Por que então países como a China, outros países do
Extremo Oriente e os exportadores de petróleo do Golfo compram
dívida do governo dos EUA? Isto deve ser visto no contexto da
dominação global dos EUA (um importante elemento da qual é
a sua supremacia militar esmagadora). Nesta base os EUA asseguraram o reinado
contínuo do dólar como a principal divisa internacional e
portanto asseguraram que constitua o grosso das reservas de câmbio
estrangeiras dos bancos centrais. Os EUA também têm utilizado a
sua influência como o maior importador do mundo para impor
condições aos maiores exportadores do mundo.

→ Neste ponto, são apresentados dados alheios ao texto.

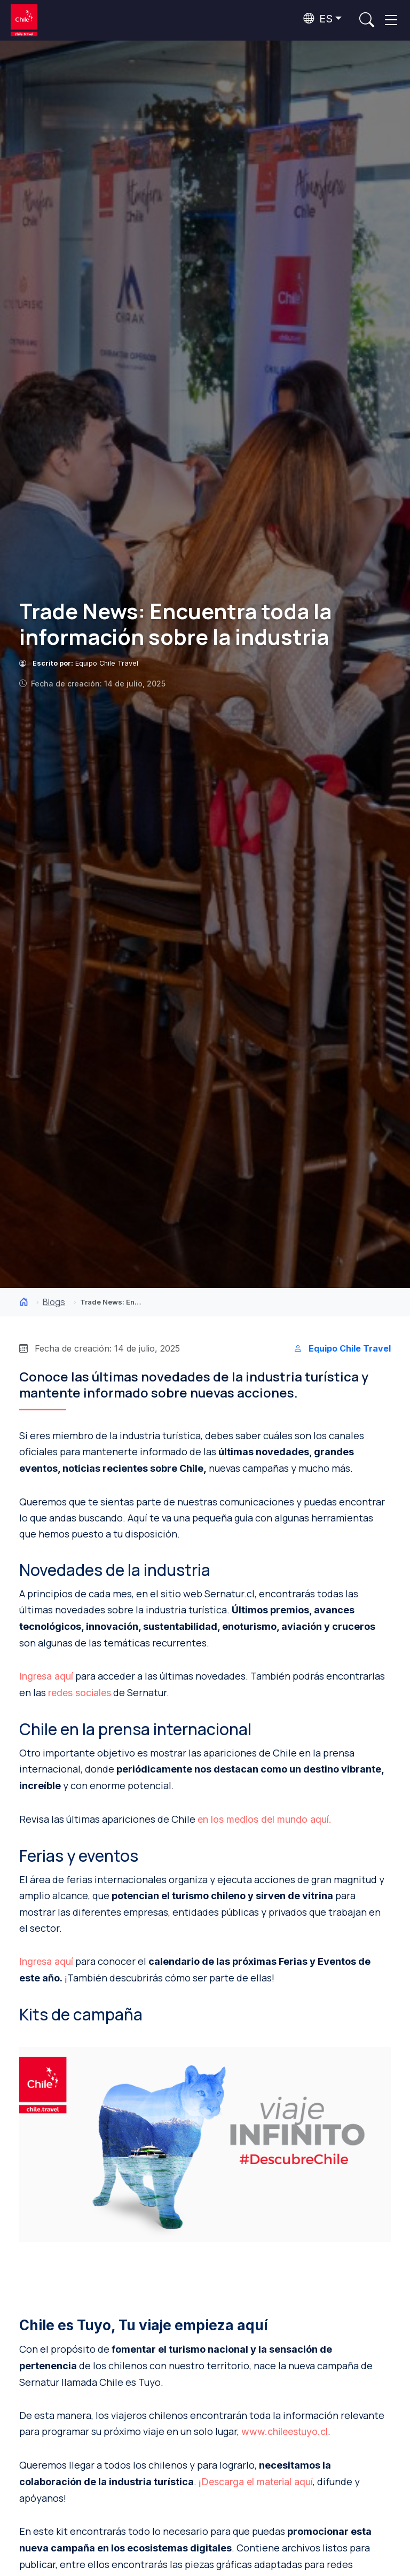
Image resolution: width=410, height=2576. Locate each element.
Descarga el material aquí (257, 2481)
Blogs (54, 1302)
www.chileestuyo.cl (284, 2431)
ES (318, 18)
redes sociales (79, 1692)
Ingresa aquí (46, 1676)
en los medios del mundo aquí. (265, 1819)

Ao mesmo tempo, o actual padrão de comércio e de fluxos
financeiros também beneficia as elites de certos países do
Terceiro Mundo. O florescimento das exportações (na base da dura
exploração de trabalhadores) rende-lhes lucros ricos. Além
disso, o fluxo de fundos internacional ajuda-os de diversos modos. O capital
estrangeiro ao fluir para dentro de países do Terceiro Mundo promove a
procura do consumidor das classes altas e os lucros corporativos; e num clima
de fundos fáceis e baratos, os investidores globais estão
desejosos de financiar os sonhos globais de grandes capitalistas do Terceiro
Mundo, como os Tatas e Ambanis. Mesmo quando o facto da
exploração imperialista é tão rematado como nunca,
os seus contornos e padrões estão a mudar.

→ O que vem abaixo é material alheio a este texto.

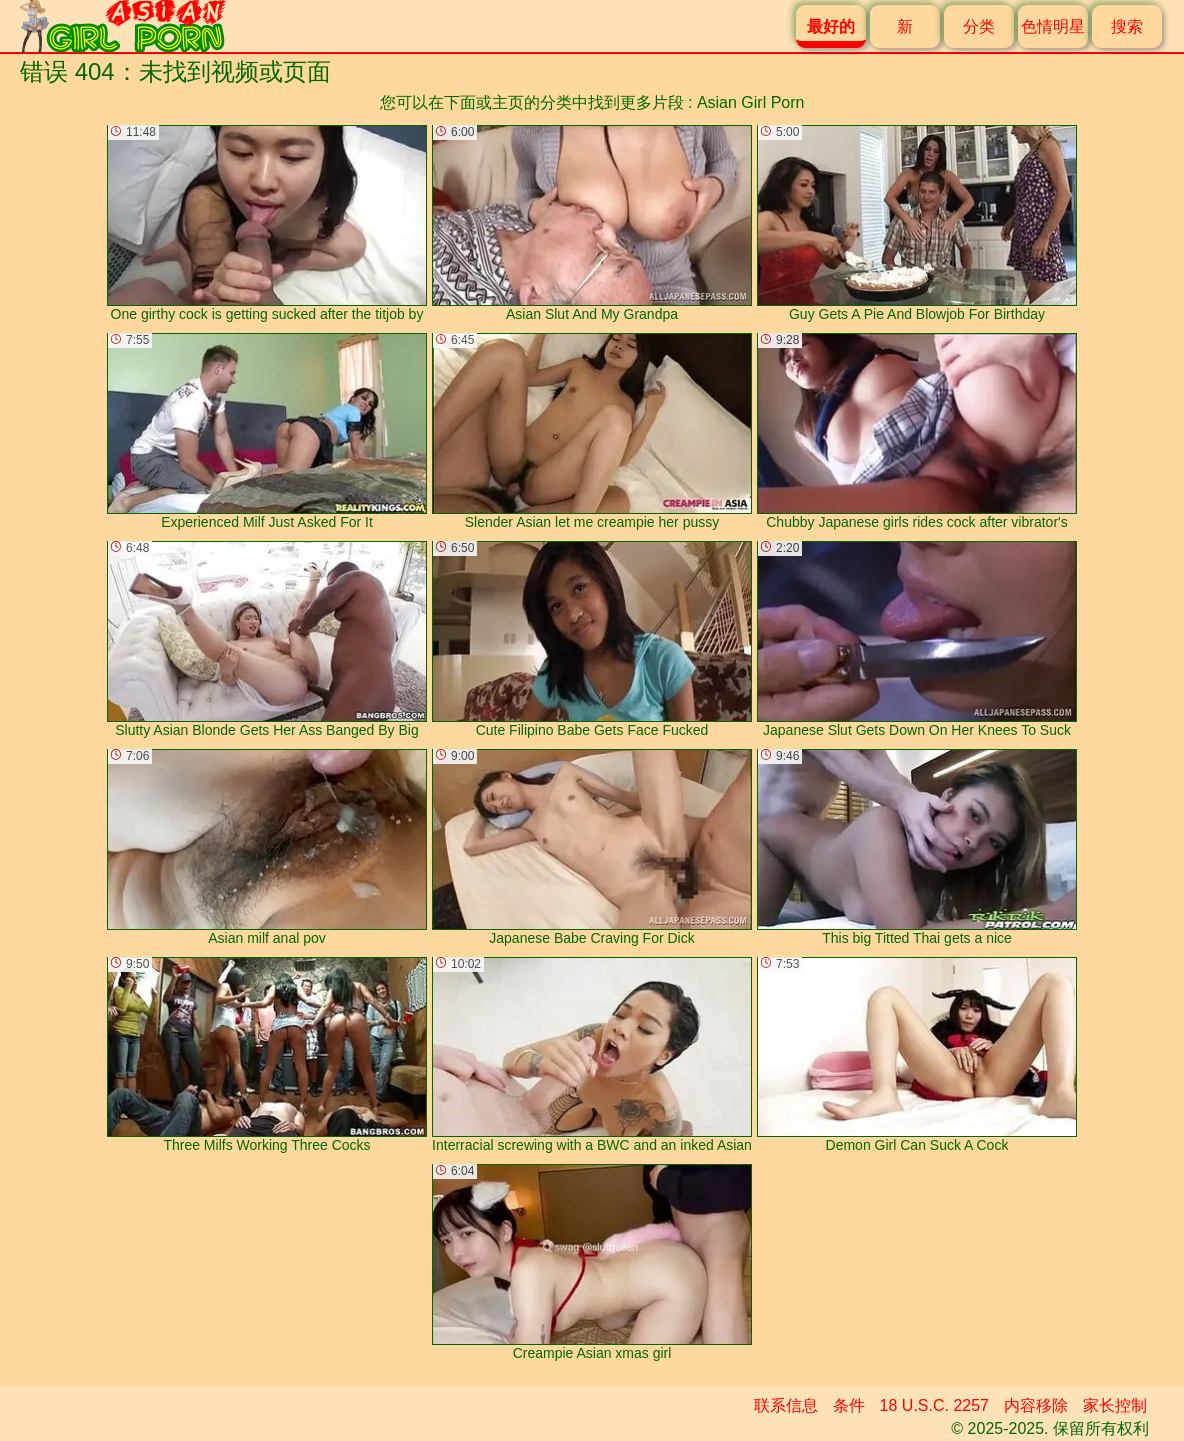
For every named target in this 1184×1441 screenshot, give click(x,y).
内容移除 (1036, 1405)
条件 (849, 1405)
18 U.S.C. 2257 (934, 1405)
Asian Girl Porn (751, 102)
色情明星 (1053, 26)
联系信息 (786, 1405)
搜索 (1127, 26)
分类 (979, 26)
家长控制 (1115, 1405)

As poupanças que certos países do Terceiro Mundo estão a
exportar para os EUA são tornadas possíveis pela supressão
do consumo do seu próprio povo trabalhador (isto é, pagando
salários baixos aos trabalhadores, tributando e pagando pouco aos
camponeses). O mais gritante exemplo deste padrão é o da China, a
qual espantosamente poupa deste modo metade do rendimento nacional. São
tão altas as poupanças da China que apesar de ter a mais elevadas
taxa de investimento do mundo elas dispõe de poupanças excedentes
para exportar. No caso de outros países em desenvolvimento, as
poupanças excedentes que estão a ser exportadas não
são o resultado do aumento das poupanças e sim da queda do
investimento interno sob o domínio de políticas económicas
neoliberais. Na verdade, "há uma escassez global de investimento,
com o investimento tendendo a declinar"
[10]
mesmo durante o período anterior de alto crescimento. Portanto a
relação no centro da economia mundial é de parasitismo.

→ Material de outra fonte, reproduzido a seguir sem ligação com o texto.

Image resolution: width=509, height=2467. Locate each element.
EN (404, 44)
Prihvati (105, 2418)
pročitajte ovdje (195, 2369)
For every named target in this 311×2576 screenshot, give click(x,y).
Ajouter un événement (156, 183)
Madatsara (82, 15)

O imperialismo estado-unidense no declínio
Contudo, o imperialismo estado-unidense já ultrapassou o seu apogeu. A
sua última grande aposta foi sustentar o seu poder económico em
declínio pelo exercício do seu esmagador poder militar. O seu
objectivo foi não só a simples pilhagem da riqueza
petrolífera como também o controle deste recursos
estratégico, e a reafirmação da hegemonia do dólar
sobre a qual repousa o seu destino. Este exercício, planeado para ser
ágil e cirúrgico, ficou atolado numa inesperadamente forte e
tenaz resistência nacional nos países ocupados, fazendo com que os
EUA tenham de pagar uma factura militar cada vez maior.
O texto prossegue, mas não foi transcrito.